Mikoshiba merona. Dia tidak tahu rona itu murni karena sifat pemalunya atau karena hal yang lain... Tapi dia merasa senang dan detak jantungnya menjadi tidak keruan. Ya, sebagian mungkin karena sifat pemalunya. Untuk sisanya, Mikoshiba tidak sepintar Kashima untuk bisa mengetahuinya.

Hening kembali terselip di antara mereka berdua. Mikoshiba mengelus dagunya sembari membuang muka, mencari cara agar perjalanan ini tidak diisi hanya dengan kecanggungan. Tetapi dia akui, dia sendiri merasa canggung. Terlebih lagi dia memainkan peran sebagai 'Mamiko / Mikorin', bukan 'Mikoshiba'.

"Kau tahu, Mikorin," suara Nozaki kembali terdengar, membuat Mikoshiba kembali menaruh atensi pada pemuda tinggi tersebut. "Apa menurutmu hujan hari ini terasa dingin?"

"Hujan hari ini cukup dingin, sebenarnya," jawab Mikoshiba lalu terkekeh pelan. Dia hampir saja lupa dia memainkan peran sebagai Mamiko—bukan sebagai dirinya sendiri. "Apalagi aku melupakan jas sekolahku, jadi hawanya terasa semakin dingin." Lalu Mikoshiba menggaruk pelipisnya, tertawa lugu karena kebodohannya.

Sial, tadi dia mengatakan opininya sendiri soal jas sekolah. Mikoshiba ragu Mamiko memiliki jas sekolah—karena keseharian gadis itu selalu menggunakan seragam sailor dengan rok selutut. Mikoshiba menggigit bibirnya sendiri, berharap Nozaki tidak salah tangkap dengan jawabannya karena kalau Nozaki salah tanggap itu bisa menimbulkan kesan aneh yang jang—

Sebuah jas abu-abu mendarat di bahu Mikoshiba, membuat Mikoshiba terperangah karena bingung bercampur kaget.

"Kau bisa demam keesokan harinya karena kedinginan," ujar Nozaki, matanya menyorot hangat yang membuat Mikoshiba dilema mendadak. "Aku tidak ingin melewati hari esok tanpa melihat sosok manismu." Kemudian Nozaki mengulas senyum, memegang bahu Mikoshiba dan menariknya untuk lebih dekat lalu membenarkan posisi jas yang kebesaran di tubuh Mikoshiba dengan gerakan lembut.
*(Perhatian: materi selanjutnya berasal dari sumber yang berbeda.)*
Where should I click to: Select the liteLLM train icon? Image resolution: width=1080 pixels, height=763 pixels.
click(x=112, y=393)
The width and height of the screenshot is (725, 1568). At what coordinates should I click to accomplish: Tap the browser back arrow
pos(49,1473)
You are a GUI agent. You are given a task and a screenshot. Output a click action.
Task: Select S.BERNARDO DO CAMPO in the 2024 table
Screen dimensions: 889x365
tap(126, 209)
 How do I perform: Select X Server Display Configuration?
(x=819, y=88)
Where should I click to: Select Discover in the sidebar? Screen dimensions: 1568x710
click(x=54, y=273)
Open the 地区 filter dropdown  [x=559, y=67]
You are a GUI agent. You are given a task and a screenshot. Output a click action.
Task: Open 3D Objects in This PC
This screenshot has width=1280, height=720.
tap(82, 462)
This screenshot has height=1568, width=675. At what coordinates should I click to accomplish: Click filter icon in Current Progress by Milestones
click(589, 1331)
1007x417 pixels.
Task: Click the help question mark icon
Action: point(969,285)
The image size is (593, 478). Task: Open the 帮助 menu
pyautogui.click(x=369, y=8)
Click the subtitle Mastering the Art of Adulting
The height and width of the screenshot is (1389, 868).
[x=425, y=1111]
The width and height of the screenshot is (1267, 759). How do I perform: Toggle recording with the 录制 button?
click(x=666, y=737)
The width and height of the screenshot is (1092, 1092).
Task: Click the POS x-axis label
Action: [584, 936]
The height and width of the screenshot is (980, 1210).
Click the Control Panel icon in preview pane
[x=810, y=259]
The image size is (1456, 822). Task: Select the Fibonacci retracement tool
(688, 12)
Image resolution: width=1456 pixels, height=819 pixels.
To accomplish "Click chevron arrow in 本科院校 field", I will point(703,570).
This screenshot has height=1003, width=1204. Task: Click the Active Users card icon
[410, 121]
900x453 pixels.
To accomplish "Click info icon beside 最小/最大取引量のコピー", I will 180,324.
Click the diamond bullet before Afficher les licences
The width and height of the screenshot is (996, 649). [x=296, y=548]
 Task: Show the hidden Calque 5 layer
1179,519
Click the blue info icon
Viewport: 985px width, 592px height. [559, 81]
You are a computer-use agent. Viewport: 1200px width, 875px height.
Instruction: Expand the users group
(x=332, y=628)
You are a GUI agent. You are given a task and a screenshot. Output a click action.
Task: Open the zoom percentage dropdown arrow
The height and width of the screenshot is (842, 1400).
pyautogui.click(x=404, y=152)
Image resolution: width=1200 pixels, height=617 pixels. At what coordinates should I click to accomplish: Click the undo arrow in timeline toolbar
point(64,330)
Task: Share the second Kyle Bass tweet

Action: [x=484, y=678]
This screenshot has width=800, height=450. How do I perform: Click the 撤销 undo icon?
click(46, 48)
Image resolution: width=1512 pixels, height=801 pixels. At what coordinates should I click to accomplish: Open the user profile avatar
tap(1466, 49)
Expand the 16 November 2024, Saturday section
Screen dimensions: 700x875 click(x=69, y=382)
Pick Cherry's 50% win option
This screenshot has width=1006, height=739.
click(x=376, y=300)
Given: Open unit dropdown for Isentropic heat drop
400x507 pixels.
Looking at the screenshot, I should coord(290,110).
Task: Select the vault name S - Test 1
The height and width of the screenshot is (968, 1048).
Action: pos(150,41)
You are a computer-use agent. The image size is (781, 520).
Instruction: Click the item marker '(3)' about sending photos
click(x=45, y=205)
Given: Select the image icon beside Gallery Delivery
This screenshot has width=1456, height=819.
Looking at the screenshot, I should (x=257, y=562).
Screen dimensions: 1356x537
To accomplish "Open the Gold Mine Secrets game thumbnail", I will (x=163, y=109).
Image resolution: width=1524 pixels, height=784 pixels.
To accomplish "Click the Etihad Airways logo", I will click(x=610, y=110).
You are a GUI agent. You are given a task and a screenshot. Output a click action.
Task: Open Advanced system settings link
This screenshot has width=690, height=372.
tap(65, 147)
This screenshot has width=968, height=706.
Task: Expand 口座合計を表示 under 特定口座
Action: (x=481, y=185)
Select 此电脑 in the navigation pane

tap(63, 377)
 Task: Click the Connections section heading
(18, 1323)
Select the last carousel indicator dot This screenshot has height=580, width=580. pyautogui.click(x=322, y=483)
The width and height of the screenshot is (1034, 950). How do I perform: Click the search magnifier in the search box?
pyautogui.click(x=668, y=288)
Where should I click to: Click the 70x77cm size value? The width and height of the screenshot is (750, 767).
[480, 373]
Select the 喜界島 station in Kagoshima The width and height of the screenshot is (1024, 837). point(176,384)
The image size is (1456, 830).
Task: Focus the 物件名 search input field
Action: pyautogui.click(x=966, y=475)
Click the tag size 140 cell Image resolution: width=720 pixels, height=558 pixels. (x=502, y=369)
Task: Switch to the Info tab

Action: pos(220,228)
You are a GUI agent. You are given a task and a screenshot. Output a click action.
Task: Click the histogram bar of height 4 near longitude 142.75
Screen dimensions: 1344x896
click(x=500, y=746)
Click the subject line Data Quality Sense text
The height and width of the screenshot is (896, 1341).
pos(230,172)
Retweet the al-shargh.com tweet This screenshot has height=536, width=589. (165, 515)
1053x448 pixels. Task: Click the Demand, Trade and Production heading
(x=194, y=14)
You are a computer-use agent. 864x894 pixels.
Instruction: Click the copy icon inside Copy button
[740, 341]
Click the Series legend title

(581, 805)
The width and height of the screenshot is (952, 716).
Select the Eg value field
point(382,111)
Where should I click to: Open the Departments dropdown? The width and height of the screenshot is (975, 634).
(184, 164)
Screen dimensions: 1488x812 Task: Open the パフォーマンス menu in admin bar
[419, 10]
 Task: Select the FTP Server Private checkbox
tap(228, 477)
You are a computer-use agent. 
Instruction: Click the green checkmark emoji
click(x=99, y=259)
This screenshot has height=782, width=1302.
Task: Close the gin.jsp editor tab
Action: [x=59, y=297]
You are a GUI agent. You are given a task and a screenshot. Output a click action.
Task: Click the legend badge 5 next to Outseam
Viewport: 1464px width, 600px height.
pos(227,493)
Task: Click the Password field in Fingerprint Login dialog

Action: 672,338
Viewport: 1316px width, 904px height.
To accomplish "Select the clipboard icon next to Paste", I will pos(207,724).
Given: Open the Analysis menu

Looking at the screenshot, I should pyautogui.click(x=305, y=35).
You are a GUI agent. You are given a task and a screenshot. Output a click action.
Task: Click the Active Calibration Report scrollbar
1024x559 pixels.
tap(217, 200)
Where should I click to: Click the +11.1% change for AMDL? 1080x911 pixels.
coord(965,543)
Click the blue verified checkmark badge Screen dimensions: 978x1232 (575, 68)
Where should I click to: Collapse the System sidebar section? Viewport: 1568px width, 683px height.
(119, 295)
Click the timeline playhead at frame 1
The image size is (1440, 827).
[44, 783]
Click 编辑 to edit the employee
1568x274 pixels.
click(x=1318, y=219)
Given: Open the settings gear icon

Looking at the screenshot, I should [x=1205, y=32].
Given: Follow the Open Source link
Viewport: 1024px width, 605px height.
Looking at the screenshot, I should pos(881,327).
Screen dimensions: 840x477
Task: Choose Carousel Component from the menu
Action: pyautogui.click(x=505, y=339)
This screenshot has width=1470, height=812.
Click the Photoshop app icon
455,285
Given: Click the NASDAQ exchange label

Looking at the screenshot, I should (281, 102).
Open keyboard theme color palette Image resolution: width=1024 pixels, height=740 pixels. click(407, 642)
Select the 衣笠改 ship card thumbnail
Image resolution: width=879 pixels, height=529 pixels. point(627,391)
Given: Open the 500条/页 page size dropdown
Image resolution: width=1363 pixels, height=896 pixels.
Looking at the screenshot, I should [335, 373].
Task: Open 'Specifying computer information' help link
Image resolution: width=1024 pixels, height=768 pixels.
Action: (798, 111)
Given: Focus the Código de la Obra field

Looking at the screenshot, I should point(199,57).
Pikiran Mikoshiba mendadak macet seiring semburat merah meledak di wajahnya. Dia tidak menduga Nozaki begitu memperhatika—mendalami perannya sebagai Suzuki.

'Nozaki-kun...'

Perjalanan dilanjut kembali dengan wajah Mikoshiba yang memerah dan pikiran yang masih mengenang senyum Nozaki. Nozaki bukanlah orang yang mudah berekspresi di dalam situasi yang tepat. Dan senyumannya yang tadi... Benar-benar sempurna dan sesuai dengan situasi.

"Etto... Nozaki-kun."

Di dalam hati Mikoshiba mengumpat-ngumpat kepada dirinya sendiri. Suaranya terdengar begitu feminim—dan sayangnya, begitu pas. Tidak terlalu melengking dan juga tidak terlalu rendah.

"Ha'i?"

"A-Arigatou. A-Aku senang bisa berjalan berdua dengan Nozaki-kun."

Nozaki menghentikan langkahnya, membuat Mikoshiba juga berhenti melangkah. Dia menduga bahwa Nozaki akan merasa marah dan terhina dengan perkataannya. Mau bagaimana pun juga, Mikoshiba yakin dia terlalu mendalami peran sebagai Mamiko sampai ke tahap tidak wajar. Itu membuat Mikoshiba mengepalkan kedua tangannya di depan sambil menunduk dalam-dalam dengan wajah tetap memerah.

"Douita. Lain kali saat hujan lagi aku bisa memberimu tumpangan payung. Lagipula, berdua lebih baik kan?!"

Kedua tangan Nozaki beranjak menuju helai merah Mikoshiba dan mengacak-ngacaknya perlahan, membuat Mikoshiba menggigit bibirnya. Apa yang akan Mamiko lakukan? Apa yang akan Mamiko katakan sebagai balasan? Apa yang akan Mamiko pikirka—

"Bagaimana jika cuaca sedang seperti ini kita pulang bersama kembali?"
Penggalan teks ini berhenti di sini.